14. The method of claim 10, further comprising: Multiple frequency bands within one operating region are defined based on a predetermined range of charging current and multiple predetermined ranges of battery temperature and charging state. The internal resistance of the battery cell group in the frequency band is calculated based on the filtered current and voltage; A single statistical value for the frequency band is generated based on the internal resistance of the battery cell group in the frequency band; Determine the difference between the maximum and minimum values ​​of one or more of the individual statistical values; The internal resistance data of the battery cell group is selected from one of the frequency bands corresponding to the highest value of the difference between the maximum and minimum values; as well as The health status of the battery is diagnosed based on the selected internal resistance data.

15. The method of claim 10, further comprising: The internal resistance data of the battery cell group is selected from one of the operating regions corresponding to the highest value of the difference between the maximum and minimum values ​​of one or more statistical values ​​across the battery cell group; The system stores information including at least one of selected internal resistance data across the battery cell groups and the highest value of the distance metric, for diagnosing the one or more of the battery cell groups.

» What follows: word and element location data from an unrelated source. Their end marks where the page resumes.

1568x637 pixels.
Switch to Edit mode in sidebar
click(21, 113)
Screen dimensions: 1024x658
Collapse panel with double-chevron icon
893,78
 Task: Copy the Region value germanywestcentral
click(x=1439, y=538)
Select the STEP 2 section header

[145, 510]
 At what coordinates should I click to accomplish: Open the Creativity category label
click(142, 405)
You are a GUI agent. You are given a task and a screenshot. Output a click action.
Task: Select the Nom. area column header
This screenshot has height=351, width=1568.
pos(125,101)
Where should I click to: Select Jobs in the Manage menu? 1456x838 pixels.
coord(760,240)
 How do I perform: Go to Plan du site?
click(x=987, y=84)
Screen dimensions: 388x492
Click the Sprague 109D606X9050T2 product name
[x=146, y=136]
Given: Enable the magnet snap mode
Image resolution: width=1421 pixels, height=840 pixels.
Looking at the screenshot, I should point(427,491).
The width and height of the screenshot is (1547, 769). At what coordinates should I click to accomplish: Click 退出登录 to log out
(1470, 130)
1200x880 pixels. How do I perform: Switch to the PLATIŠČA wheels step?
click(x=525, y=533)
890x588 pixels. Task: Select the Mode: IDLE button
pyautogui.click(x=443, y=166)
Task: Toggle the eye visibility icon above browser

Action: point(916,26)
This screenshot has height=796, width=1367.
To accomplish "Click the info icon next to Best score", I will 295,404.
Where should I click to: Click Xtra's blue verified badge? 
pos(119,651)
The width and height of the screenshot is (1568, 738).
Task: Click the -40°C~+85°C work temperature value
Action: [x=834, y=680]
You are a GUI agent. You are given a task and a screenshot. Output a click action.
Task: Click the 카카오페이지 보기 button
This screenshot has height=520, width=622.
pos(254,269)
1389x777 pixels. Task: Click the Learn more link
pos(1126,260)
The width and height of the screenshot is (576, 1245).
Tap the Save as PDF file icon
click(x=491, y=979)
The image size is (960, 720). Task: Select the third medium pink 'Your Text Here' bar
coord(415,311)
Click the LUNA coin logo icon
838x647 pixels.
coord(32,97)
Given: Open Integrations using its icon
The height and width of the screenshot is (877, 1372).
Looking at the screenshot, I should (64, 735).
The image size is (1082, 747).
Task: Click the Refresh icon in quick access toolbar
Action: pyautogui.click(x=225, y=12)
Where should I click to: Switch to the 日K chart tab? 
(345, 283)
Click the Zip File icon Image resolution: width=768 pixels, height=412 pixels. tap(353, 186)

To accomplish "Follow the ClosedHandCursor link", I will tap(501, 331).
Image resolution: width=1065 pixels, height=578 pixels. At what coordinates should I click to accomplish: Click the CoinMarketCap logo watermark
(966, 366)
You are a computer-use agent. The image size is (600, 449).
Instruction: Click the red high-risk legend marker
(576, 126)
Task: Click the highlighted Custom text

The stored information is sent to the server to predict and determine trends in the health status of the battery; as well as The system provides messages about the health status of the battery based on the stored information.

16. The method of claim 10, further comprising, for each of the plurality of charging systems used to charge the battery: The internal resistance data of the battery cell group is selected from one of the operating regions corresponding to the highest value of the difference between the maximum and minimum values ​​of one or more statistical values ​​across the battery cell group; Store at least one of the selected internal resistance data and the highest value of the distance metric; Compare at least one of the selected internal resistance data and the highest value of the distance metric with a calibrated corresponding threshold for the plurality of charging systems; as well as Determine whether one or more battery cell groups in the battery cell group have failed across the multiple charging systems.

17. The method of claim 16, further comprising, at the server: Receive at least one of the selected internal resistance data and the highest value of the distance metric from multiple vehicles; Analyze the distribution of at least one of the selected internal resistance data and the highest value of the distance metric; and calibrate the threshold based on the analysis.

18. The method of claim 17, further comprising, at the server: Monitor the trend of the distribution; Identify one or more vehicles in which one or more battery cell groups continue to fail; and Send a notification to the identified vehicle.